« L’Agence nationale de sécurité du médicament (ANSM) souhaite vous faire part d’une étude qui suggère une augmentation du risque de troubles neurodéveloppementaux chez les enfants dont le père a été traité par valproate ou ses dérivés (Dépakine, Dépakote, Dépamide, Micropakine et génériques) dans les trois mois avant la conception, comparativement aux pères traités par d’autres antiépileptiques (lamotrigine ou lévétiracétam). » Ainsi débute une lettre d’information du régulateur adressée hier à « l’ensemble des professionnels de santé concernés ».
Un risque compris entre 5,6 % et 6,3 %
Pour rappel, en mai dernier, l’ANSM avait communiqué sur les résultats d’une étude « demandée aux laboratoires pharmaceutiques dans le cadre de la surveillance au niveau européen des médicaments contenant du valproate et ses dérivés ».
Et pour cause : ce travail – fondé sur des données issues de registres norvégiens, danois et suédois – suggérait « une augmentation du risque de troubles neurodéveloppementaux chez les enfants dont le père a été traité par valproate dans les trois mois avant la conception ».
Plus précisément, cette étude estimait ce risque compris « entre 5,6 % et 6,3 % chez les enfants nés de père exposé au valproate ». Soit un chiffre bien inférieur au risque de troubles neurodéveloppementaux liés à une exposition maternelle au valproate (« de l’ordre de 30 à 40 % », rappelle l’ANSM), mais possiblement presque deux fois supérieur à celui retrouvé chez les enfants nés de pères traités par d’autres antiépileptiques (moins de 3,6 %).
Problème : « cette étude présente des limites qui ne permettent pas de tirer de conclusions définitives à ce stade », expliquait en mai l’ANSM. Si bien que l’Agence européenne du médicament (EMA) avait demandé aux laboratoires des données complémentaires et lancé une évaluation européenne.
Cet été, l'enquête est encore en cours. « Nous sommes dans l’attente des conclusions de l’EMA », indique ce vendredi 4 août l’ANSM, qui ajoute avoir toutefois décidé de faire sans tarder « un pas de plus » dans l’information, notamment des professionnels de santé, vis-à-vis de ce nouveau risque. Le but : que les prescripteurs puissent évoquer ce risque avec leurs patients et « en tenir compte le cas échéant ».
Inviter les donneurs de sperme à signaler la prise de valproate
Ainsi, l’instance adresse une lettre d’information aux généralistes, neurologues, neuropédiatres, pédiatres, psychiatres, gynécologues, gynéco-obstétriciens, sages-femmes et pharmaciens.

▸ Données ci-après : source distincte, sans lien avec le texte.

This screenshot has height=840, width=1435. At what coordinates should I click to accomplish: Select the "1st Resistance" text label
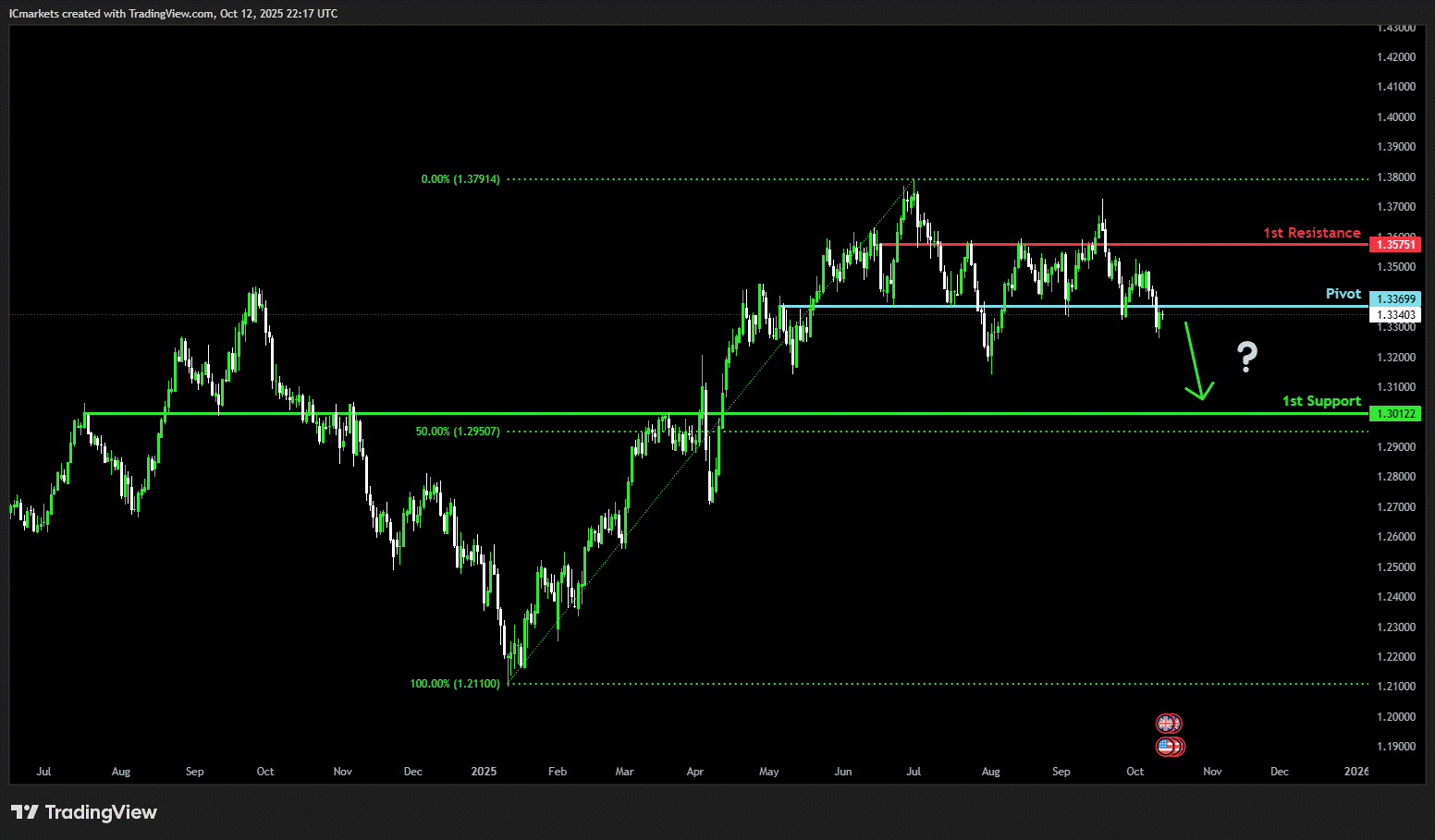(1311, 233)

Y sont notamment résumés le contexte et les principaux résultats de l’étude, et proposés quelques préconisations : informer les patients de ce risque potentiel, discuter de la nécessité d’adopter une contraception adaptée ou « de la possibilité d’alternatives thérapeutiques » en cas de projet de conception, inviter les hommes sous traitement ayant déjà conçu un enfant à « faire part de leurs interrogations », orienter les parents qui s’inquiètent d’éventuels troubles du développement de leur enfant vers les plateformes de coordination et d’orientation, rappeler aux patients de ne pas interrompre d’eux-mêmes leur traitement, ou encore les inviter à « signaler qu’ils sont sous traitement par valproate ou dérivés en cas de don du sperme ».
Une fiche d’information destinée aux patients à remettre lors de la prescription est aussi disponible sur le site web de l’ANSM. « Des exemplaires papier de ce feuillet vous seront transmis prochainement. Dans cette attente, nous vous demandons de bien vouloir (l’) imprimer (…) ou inviter le patient à le lire en ligne », indique l’agence, qui travaille aussi avec l’industrie pharmaceutique autour de ce risque potentiel.
« Nous avons demandé aux laboratoires commercialisant ces médicaments qu’ils nous soumettent dès à présent une demande de modification de leurs autorisations de mise sur le marché afin que ce risque potentiel figure dans le résumé des caractéristiques du produit et dans les notices de ces médicaments. Nous leur avons également demandé de nous soumettre des documents complémentaires afin d’informer au mieux les patients et les professionnels de santé sur ce risque et la conduite à tenir afin de le réduire », précise l'agence.